CLÁUSULA PUT OPTION

CLÁUSULA PUT OPTION

Depois que a PETROBRÁS realizou o funesto negócio de compra da refinaria de petróleo de Pasadena, no Texas/EUA, adquirindo 50% da empresa pelo valor de US$ 360 milhões, em 2006, percebeu que tinha entrado num péssimo negócio (quer dizer, entramos nós, com o dinheiro de nossos impostos) e decidiu não comprar os outros 50% (esse tanto, cuja cláusula a presidente Dilma diz que não conhecia).
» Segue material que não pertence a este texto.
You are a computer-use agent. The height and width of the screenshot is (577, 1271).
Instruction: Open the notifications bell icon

O espertalhão belga, não satisfeito com os lucros espetaculares que já havia obtido com a venda da metade daquela empresa, ingressou em juízo, para forçar a PETROBRÁS a comprar o restante e a justiça americana obrigou a nossa empresa a comprar o resto e lá se foram mais US$ 820 milhões de nosso dinheiro, em 2012.
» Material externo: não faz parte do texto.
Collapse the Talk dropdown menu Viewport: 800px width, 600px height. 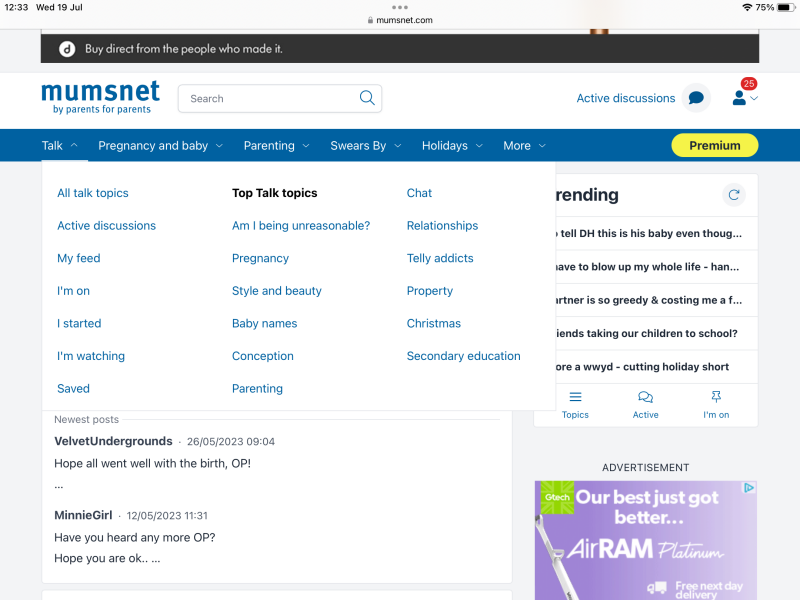pos(60,146)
Afora o fato de o negócio ter sido escuso desde o primeiro momento, já que a refinaria havia sido adquirida pela empresa belga um ano antes por US$ 42 milhões, em 2005, a questão envolveu evidente má-fé de ambas as partes, com a inclusão da chamada cláusula PUT OPTION. Essa cláusula, que é prevista entre nós no art. 118 da Lei 6.404/76 (Lei das S/A), tem o propósito de proteger o vendedor de um negócio do qual ele seguirá como sócio. Caso haja desentendimentos com o novo sócio, comprador de uma fatia da empresa ou do ativo, o vendedor pode obrigar o parceiro a comprar o restante. E foi exatamente o que aconteceu com o caso da refinaria de Pasadena, só que não houve desentendimento e sim esperteza. Seria importante conhecer o texto dessa cláusula e a sua interpretação perante o direito norte-americano. Como é consensual, é inacreditável que o Conselho Deliberativo da PETROBRÁS alegue desconhecimento da cláusula, especialmente porque a sua inclusão é um recurso comum em grandes operações comerciais, tanto que a presidente Dilma assinou contrato com essa mesma cláusula PUT OPTION na compra de uma refinaria no Japão, em 2007 (e segundo o Estadão, argumenta que, se soubesse da cláusula no caso Pasadena, não faria o negócio…). Uma cláusula dessa natureza certamente costuma ser debatida entre as partes contratantes, estabelecendo precisamente as condições em que poderá ser invocada. A sua finalidade, em princípio, é mera garantia contra desinteligência entre os sócios, não se prestando para enriquecer indevidamente uma das partes em detrimento do patrimônio da outra. Entre nós, isso se chama locupletamento ilícito. Em síntese, em uma operação comercial séria, é preciso especificar com precisão as hipóteses em que o mecanismo da cláusula PUT OPTION poderá ser disparado. A cláusula não se presta, em hipótese alguma, para que o vendedor se desfaça da outra metade de um mau negócio, para lucrar espetacularmente, como aconteceu. Pelo que parece, no caso da refinaria americana, essa cláusula foi uma opção incondicional e imotivada do vendedor. O resultado é que o país pagou 27 vezes mais pela Refinaria do que o que ela realmente valia e quero crer que pelos padrões da nossa Justiça, estaríamos diante de um caso clássico de abuso de direito.